Na história republicana, o Maranhão sempre foi governado por grupos oligárquicos. O senador Vitorino Freire mandou e desmandou no Estado com uma rede de chefetes — políticos locais subordinados a ele — pelo interior nos anos 1940 e 1950. A oligarquia dele foi arrasada com a ascensão de José Sarney como governador em 1966, que teve a posse transformada num filme de Glauber Rocha, ícone do Cinema Novo.
A influência da família Sarney se ramificou na Assembleia, no Tribunal de Justiça e, principalmente, nas prefeituras. A esquerda, liderada especialmente pelo ex-prefeito de São Luís Jaques Lago, nunca foi páreo. Foi em conversas com o grupo de Sarney que Flávio Dino, então juiz federal, ensaiou uma candidatura à prefeitura da capital em 2004, mas foi em 2006 que ele entrou de fato para a política, quando foi eleito deputado federal pelas mãos do então governador José Reinaldo Tavares (PSB), rompido com a família Sarney.

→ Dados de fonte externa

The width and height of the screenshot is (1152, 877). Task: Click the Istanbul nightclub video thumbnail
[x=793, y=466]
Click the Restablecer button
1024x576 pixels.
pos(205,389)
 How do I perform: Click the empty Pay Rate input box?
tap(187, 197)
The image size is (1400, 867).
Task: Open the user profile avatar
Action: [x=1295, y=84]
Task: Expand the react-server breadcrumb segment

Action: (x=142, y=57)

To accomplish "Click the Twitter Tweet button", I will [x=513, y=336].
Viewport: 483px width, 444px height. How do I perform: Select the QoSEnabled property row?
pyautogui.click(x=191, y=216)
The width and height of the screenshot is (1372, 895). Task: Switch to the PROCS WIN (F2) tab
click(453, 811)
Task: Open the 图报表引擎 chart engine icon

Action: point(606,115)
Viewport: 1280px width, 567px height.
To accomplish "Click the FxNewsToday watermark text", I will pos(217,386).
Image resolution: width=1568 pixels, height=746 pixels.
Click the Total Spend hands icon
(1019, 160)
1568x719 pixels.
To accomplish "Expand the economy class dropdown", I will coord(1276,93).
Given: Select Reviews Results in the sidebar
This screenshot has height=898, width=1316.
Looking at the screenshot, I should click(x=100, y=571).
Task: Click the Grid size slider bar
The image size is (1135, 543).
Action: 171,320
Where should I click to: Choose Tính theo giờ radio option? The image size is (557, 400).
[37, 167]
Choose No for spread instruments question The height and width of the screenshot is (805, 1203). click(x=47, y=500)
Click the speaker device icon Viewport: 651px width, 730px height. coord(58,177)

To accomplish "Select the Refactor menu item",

Em 2014, com a eleição de Flávio Dino para o Palácio dos Leões, o grupo de Sarney deixa de fato o poder. A rede de prefeitos aliou-se ao novo governador. Em 2018, na reeleição para governador, nenhum parlamentar mais conseguiu ser eleito no Estado se estivesse unicamente vinculado a Sarney. Agora, Dino luta para ser o segundo maranhense no Supremo, nomeado por Lula, após o pioneiro Carlos Madeira, colocado por Sarney na Corte em 1985, e o espólio — que já foi designado de vitorinismo, sarneísmo e por pouco tempo dinismo — é alvo de disputa.